About this task
What you return must match the records exactly, except that the pictures are gone.

Source data
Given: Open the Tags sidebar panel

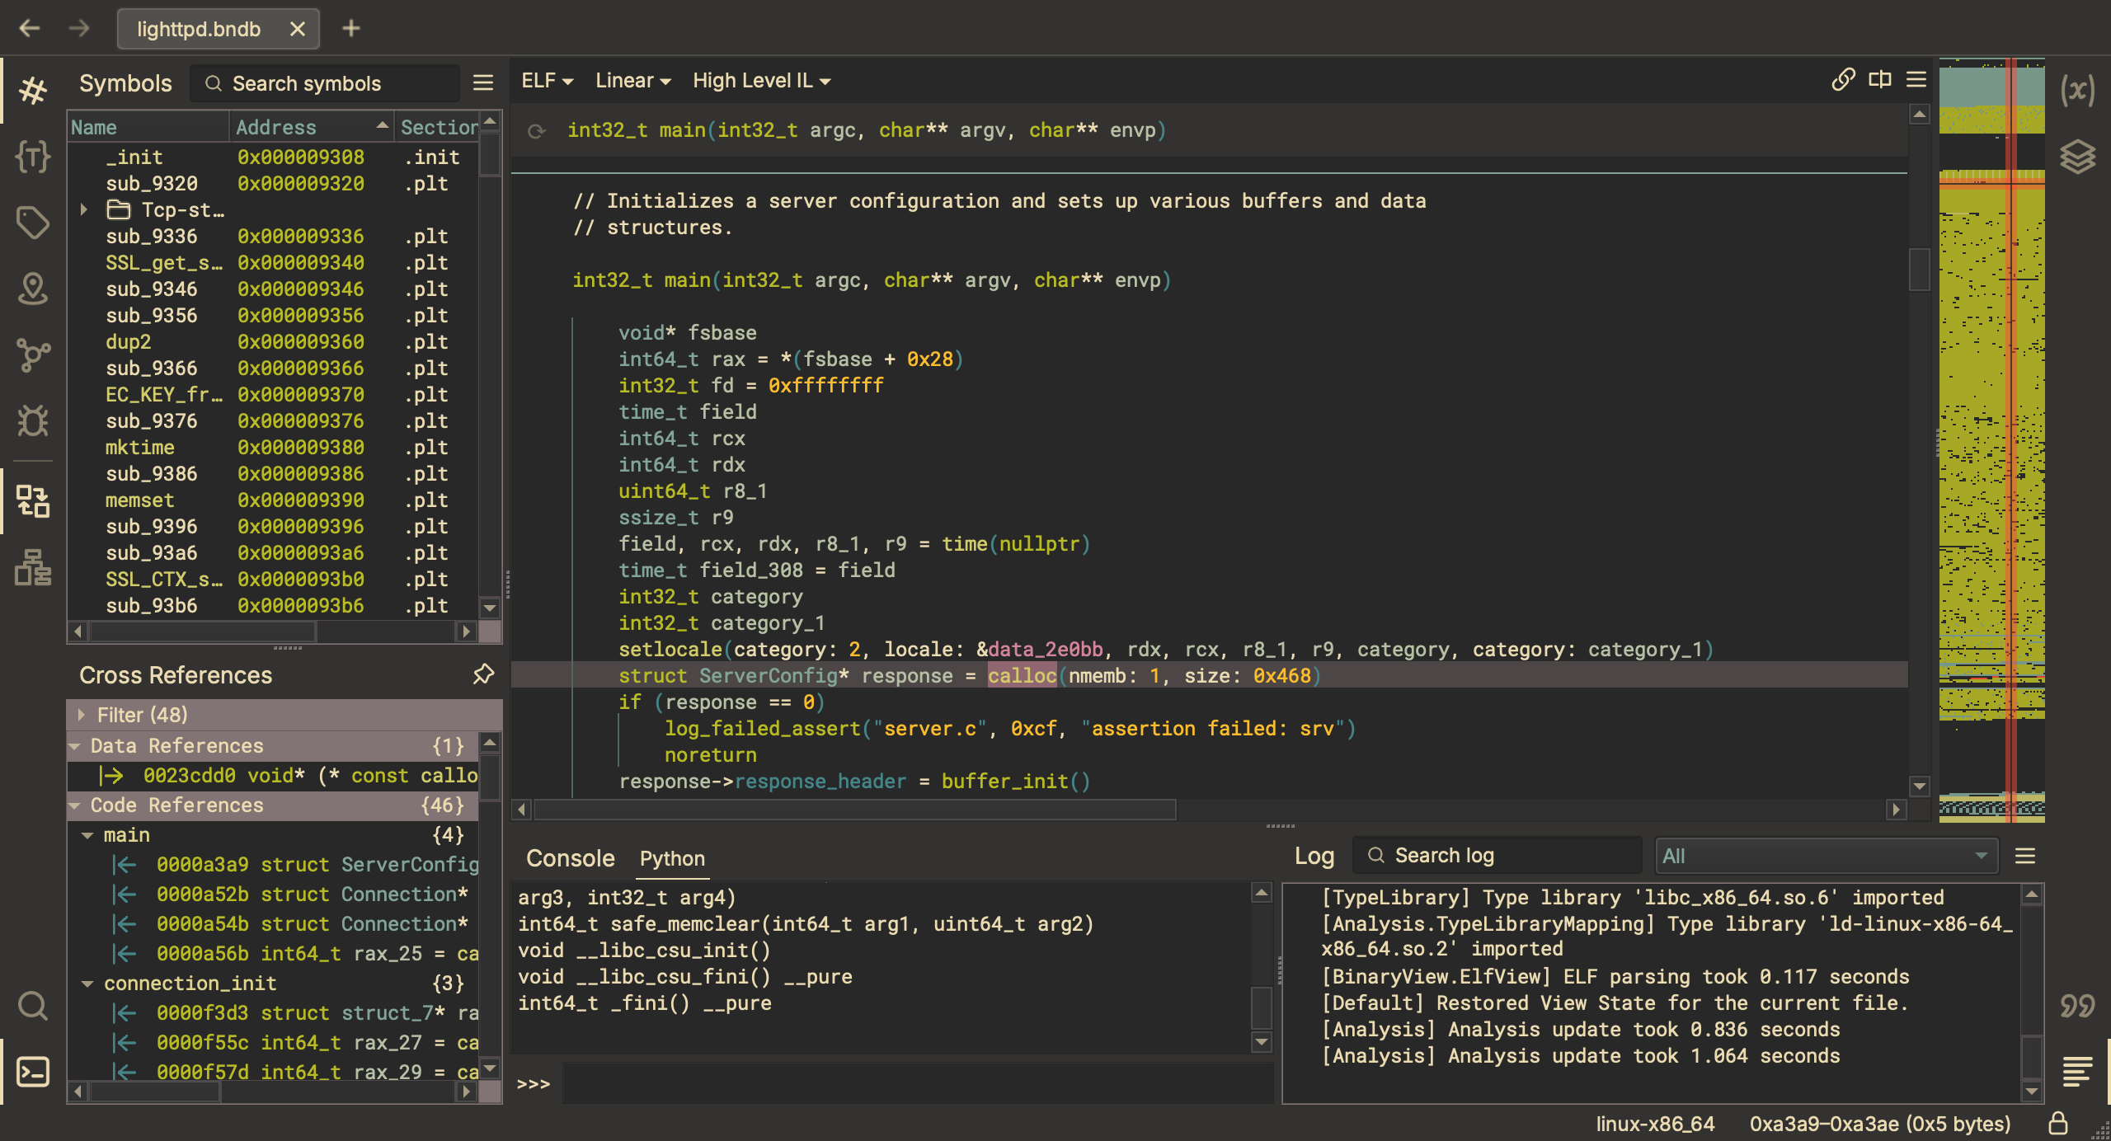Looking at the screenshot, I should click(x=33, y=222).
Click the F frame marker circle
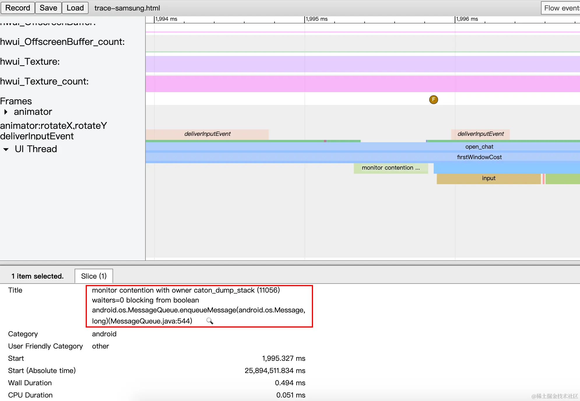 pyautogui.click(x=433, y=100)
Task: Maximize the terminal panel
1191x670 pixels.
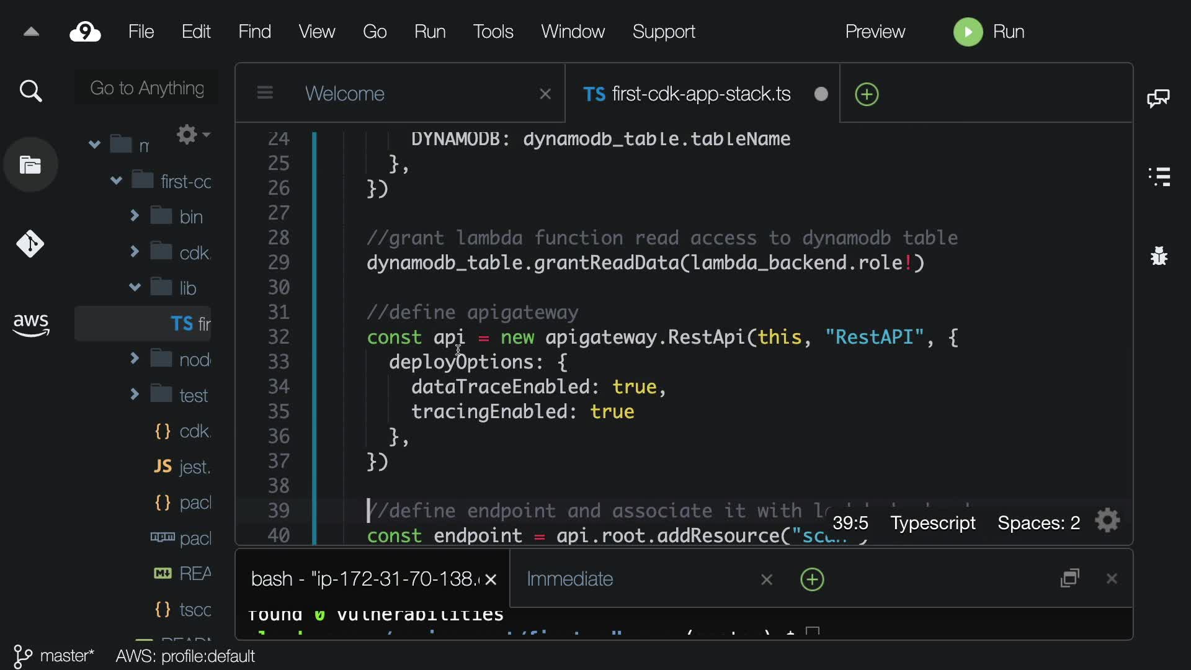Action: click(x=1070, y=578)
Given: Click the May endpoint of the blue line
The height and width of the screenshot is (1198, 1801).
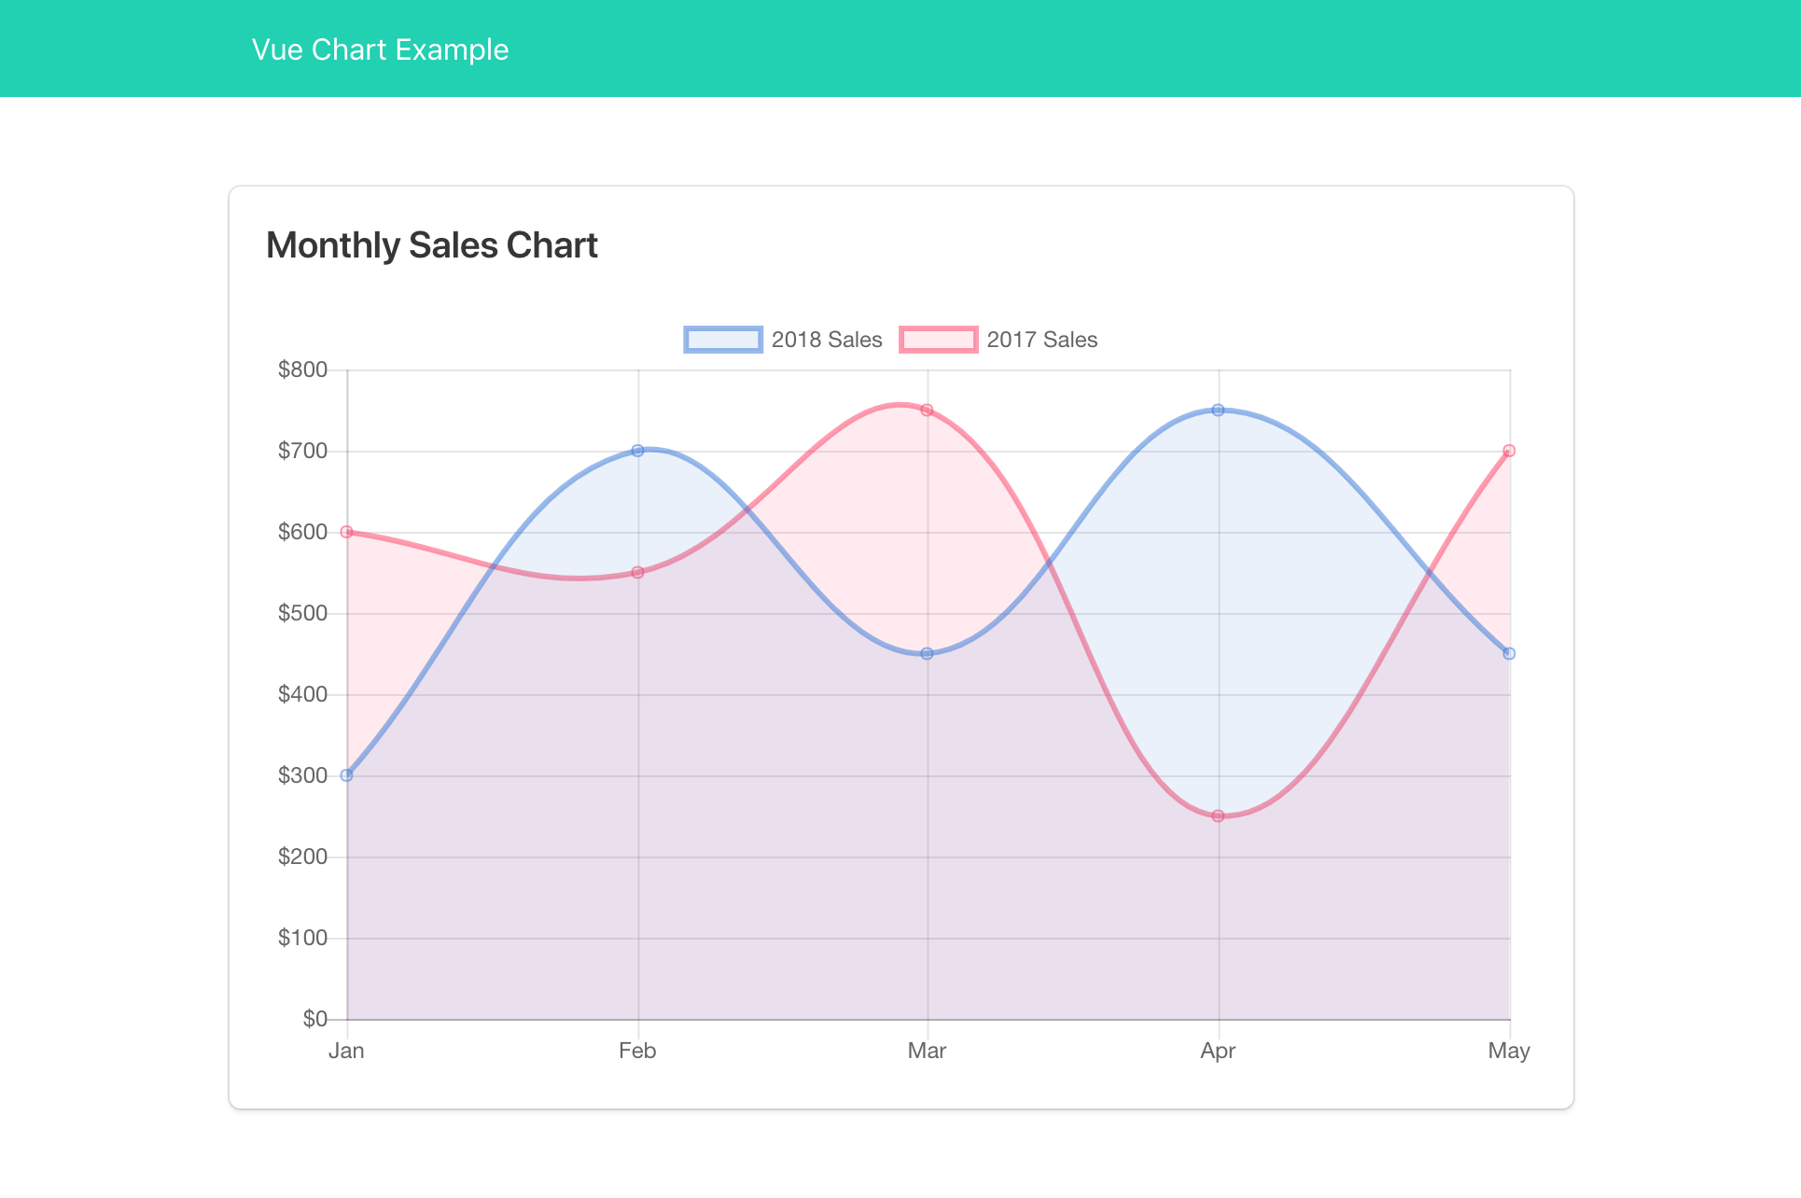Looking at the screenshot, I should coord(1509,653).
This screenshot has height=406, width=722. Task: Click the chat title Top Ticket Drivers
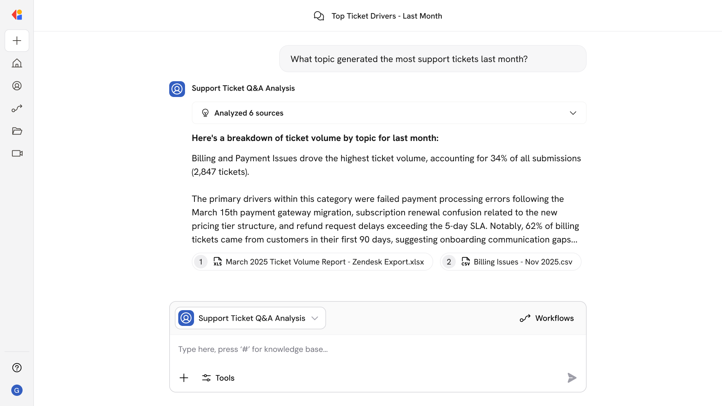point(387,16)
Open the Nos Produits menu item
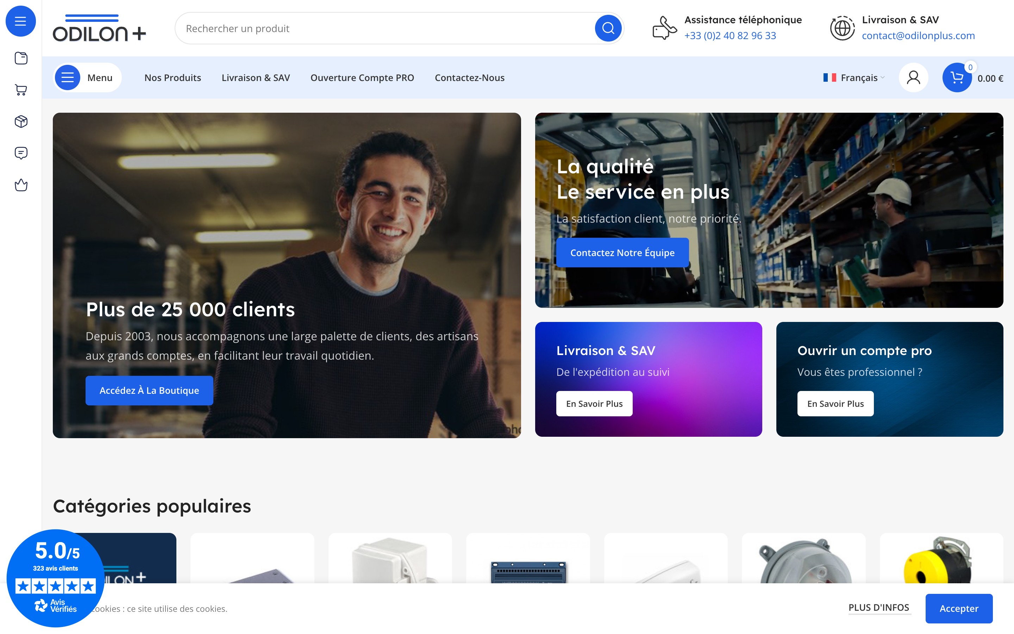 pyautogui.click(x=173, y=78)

Task solution
Given: Open the Tags sidebar panel

Looking at the screenshot, I should click(x=33, y=222).
Click the F frame marker circle
 pyautogui.click(x=433, y=100)
Task: Maximize the terminal panel
1191x670 pixels.
Action: click(x=1070, y=578)
Given: Click the May endpoint of the blue line
The height and width of the screenshot is (1198, 1801).
Looking at the screenshot, I should coord(1509,653).
This screenshot has height=406, width=722. Task: Click the chat title Top Ticket Drivers
point(387,16)
Open the Nos Produits menu item
 pyautogui.click(x=173, y=78)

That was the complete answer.